____ READING PASSAGE

Without getting into all the details, the piece was more or less finished after a little before 1 PM. I was as surprised as anyone. I hadn’t anticipated getting anywhere near completion on this painting.

All in all, I am very pleased with the result. The image at the top shows how the demo piece turned out. Though it has a look of completion, it needs a bit of work before I would call it done. There are a number of areas in it that need to be refined and just looking at the painting now I see a number of small changes and adjustments that will be made. That includes reshaping and repainting the crown of the Red Tree which is not quite as expressive as I would like. As I said, I was hurrying a bit at the end in order to get to some form of completion.

All in all, I think the demo went well. I think it gave some insight into how this type of my work comes about and how creative decisions are made along the way in making any piece. It showed how the work seldom if ever proceeds in a straight line from beginning to end and that it is the ability to adjust and adapt that transforms a piece. 

Thank you once more for everyone that showed up yesterday. You made my task much easier and, while I can’t speak for you, you made it fun for me. And as fun is sometimes a rare commodity these days, I really appreciate that part of yesterday.

And a special Thank You to Jesse and Lin at the West End Gallery for coaxing me out of my cave for the day. Maybe we will do it again sometime in the future. Maybe with the other style, the wet work in transparent inks, that I began my career with. We’ll see…

Here’s this week’s Sunday Morning Music. It’s Bonnie Raitt’s cover of Thank You (that fits the theme here, right?) which was written by Isaac Hayes and famously recorded by the great Sam & Dave.

Thank you!



I am giving a painting demonstration this morning at the West End Gallery in Corning. It begins at 10 AM and ends somewhere between noon and 1 PM. I realize that most folks will not be able to make it to the gallery today so I thought it might not be a bad idea to share a blog post from a number of years back, from early 2013, that gives a glimpse into how I work, though it doesn’t show the entire process from start to finish. For today’s demo, the painting I will be working on will be smaller than this and will be a simpler composition that will hopefully allow me to get further along in the process in the allotted time.

There will be other differences, of course, but you will have to be at the West End Gallery this morning to see that. The doors open at 9:45 so that attendees can claim a seat, which are limited in number, if they wish. Or they can stand and go back and forth between the artists that will be giving demos today. I will be painting on the 2nd floor of the gallery and painter Gina Pfleegor will be in the Main Gallery beginning at 10 AM. We will be joined around 11 AM by Trish Coonrod who will be working on the 2nd floor with me. And at 2 PM watercolorist Judy Soprano comes in take over and finish out the day. It should be informative, interesting, and maybe even a little bit of fun. Hope you can make it!

________

▶ _REQUIREMENTS_
A: Name every artist besides the writer who the blog post says will give a demonstration at the West End Gallery.
B: According to the blog post, at what time do the gallery doors open on the day of the demonstration?
The listing has nothing to do with the work on the blog post.

____ RECORDED DATA

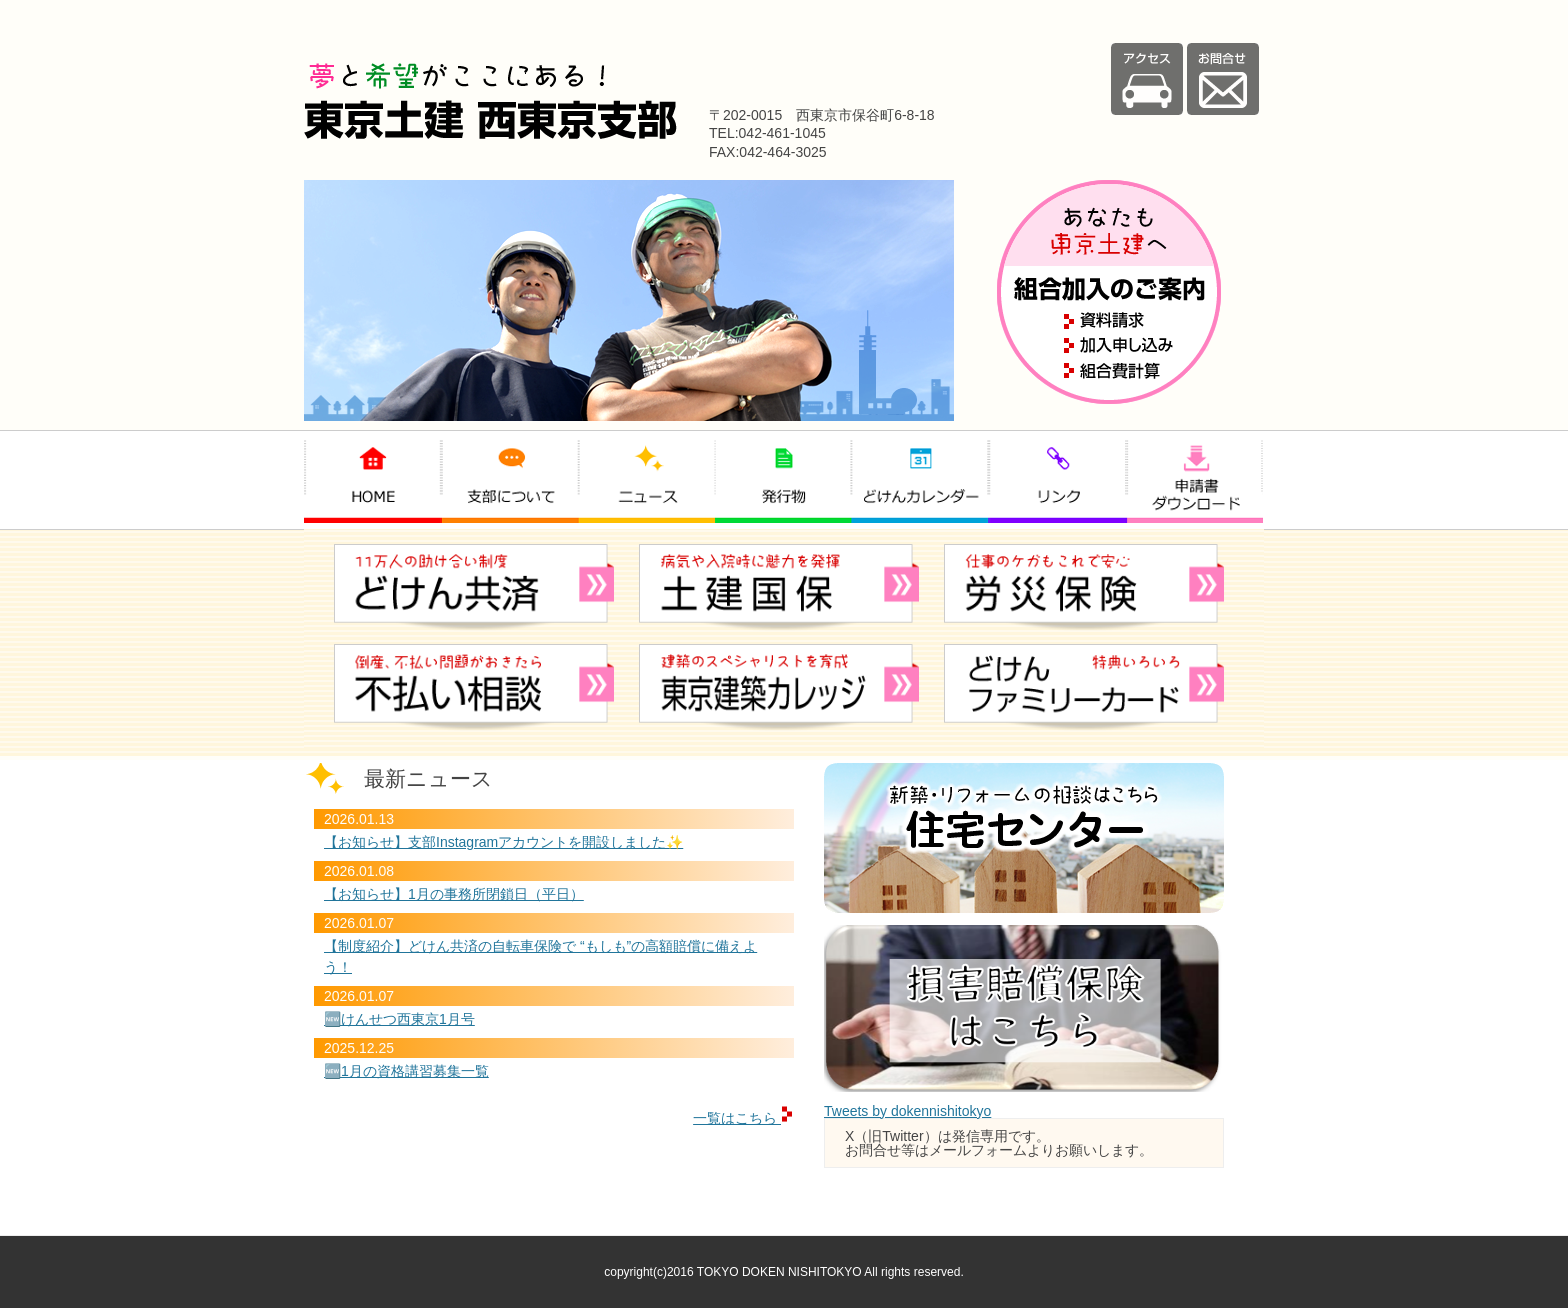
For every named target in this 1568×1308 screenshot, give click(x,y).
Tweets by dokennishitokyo (907, 1111)
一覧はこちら (743, 1118)
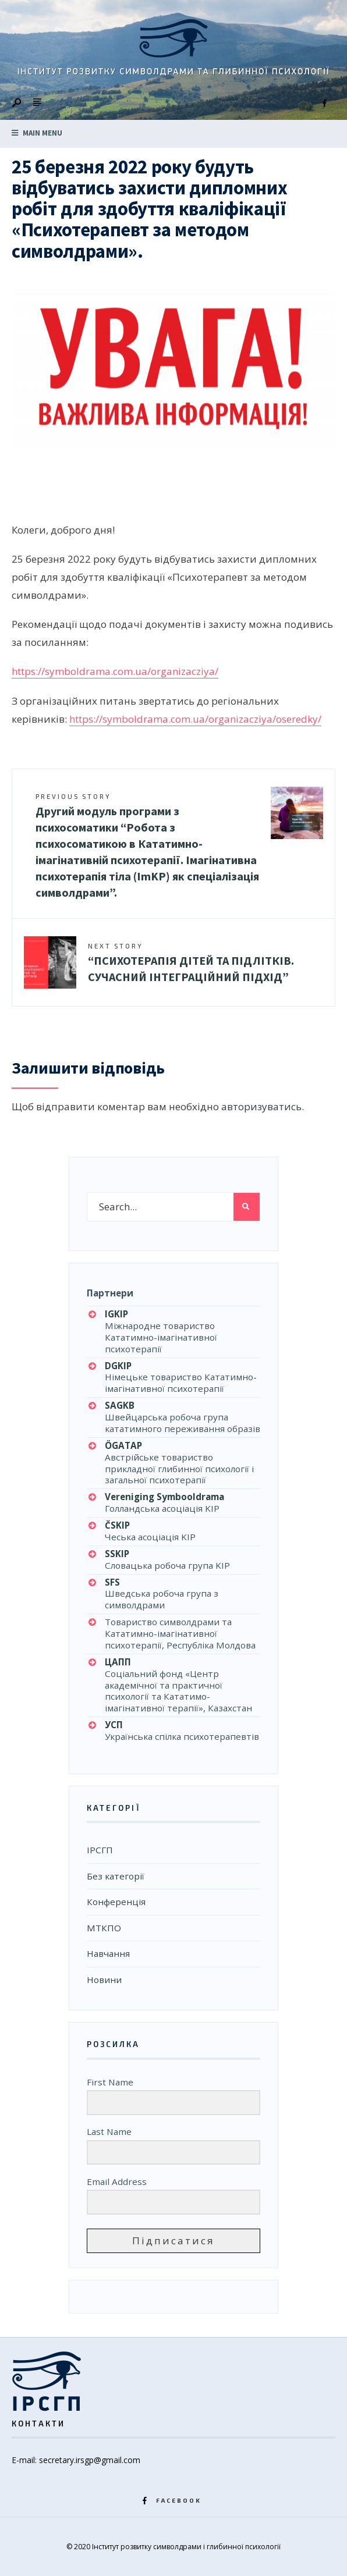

________

▶ _THE REPLIES_
A: Gina Pfleegor, Trish Coonrod, Judy Soprano

B: 9:45